What to work on:
(a) Print the passage from the dma-buf heaps commit note, starting with "For now, only" and going on through "DMA pools types.".
(b) Proceed with the dma-buf heaps commit note, picking up right after its final sentence.

Files
linux/Documentation/userspace-api/dma-buf-heaps.rst
Maxime Ripard 4f5f8baf73 dma-buf: heaps: cma: Create CMA heap for each CMA reserved region
Aside from the main CMA region, it can be useful to allow userspace to
allocate from the other CMA reserved regions.

Indeed, those regions can have specific properties that can be useful to
a specific us-case.

For example, one of them platform I've been with has ECC enabled on the
entire memory but for a specific region. Using that region to allocate
framebuffers can be particular beneficial because enabling the ECC has a
performance and memory footprint cost.

Thus, exposing these regions as heaps user-space can allocate from and
import wherever needed allows to cover that use-case.

For now, only shared-dma-pools regions with the reusable property (ie,
backed by CMA) are supported, but eventually we'll want to support other
DMA pools types.

Word and element location records:
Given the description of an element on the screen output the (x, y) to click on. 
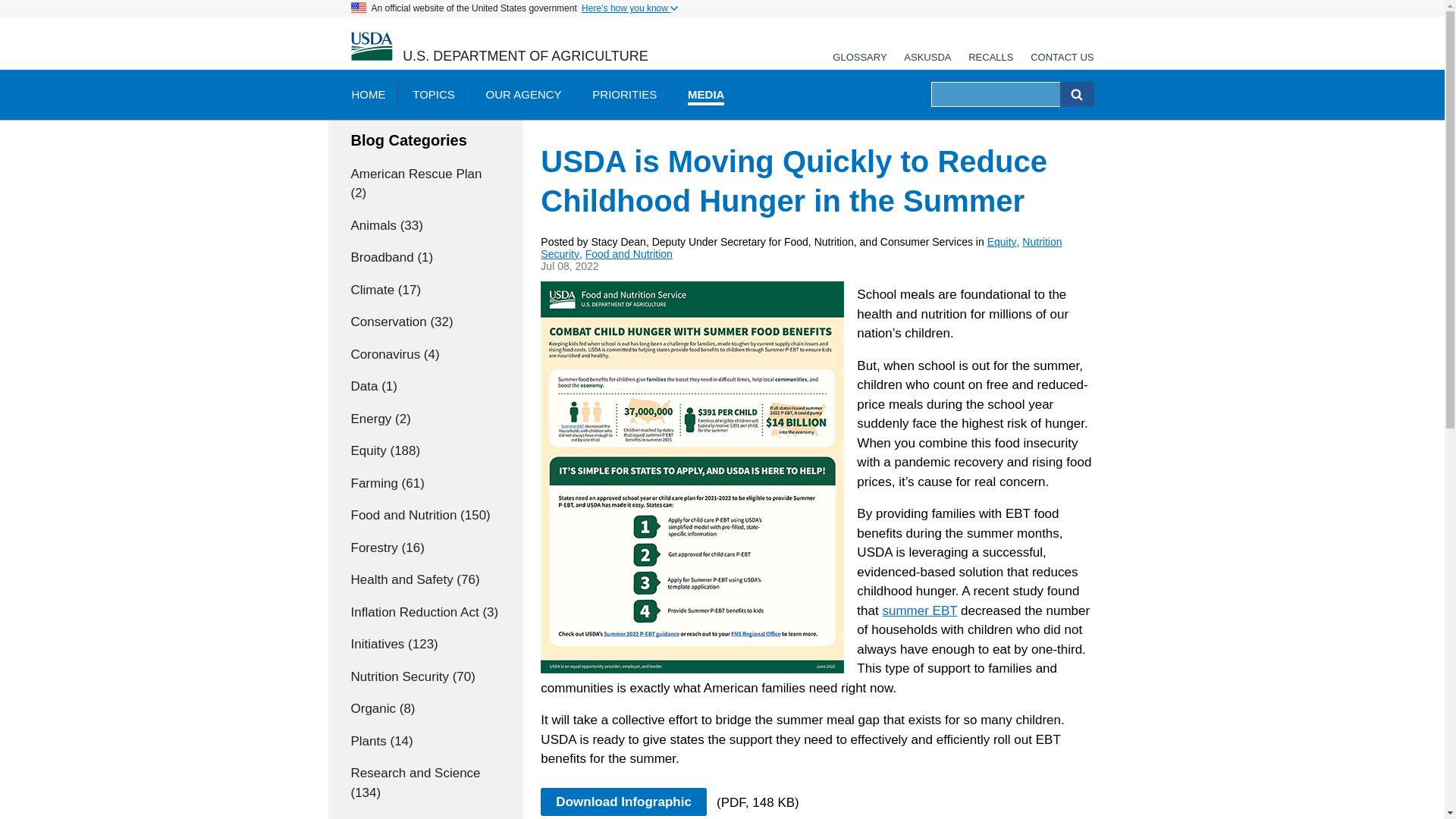
TOPICS (433, 94)
Home (525, 55)
Home (370, 46)
PRIORITIES (623, 94)
OUR AGENCY (523, 94)
U.S. DEPARTMENT OF AGRICULTURE (525, 55)
HOME (367, 94)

Per-task outputs:
(a)
For now, only shared-dma-pools regions with the reusable property (ie,
backed by CMA) are supported, but eventually we'll want to support other
DMA pools types.

(b)
Since we collected all the CMA regions created during boot, we can
simply iterate over all of them to create the heaps.

This has a weird interaction with the recent work on the CMA name, in
particular the backward compatibility code created by commit
854acbe75f ("dma-buf: heaps: Give default CMA heap a fixed name").

Indeed, the old name was either 'reserved', or the name of the
reserved-memory region device tree node if the linux,cma-default
property was set.

In both these cases, we have now collected this region during boot, and
we're using the same name. So we're now largely redundant with the
code to handle backward compatibility code, and we can thus remove it
and the associated Kconfig option.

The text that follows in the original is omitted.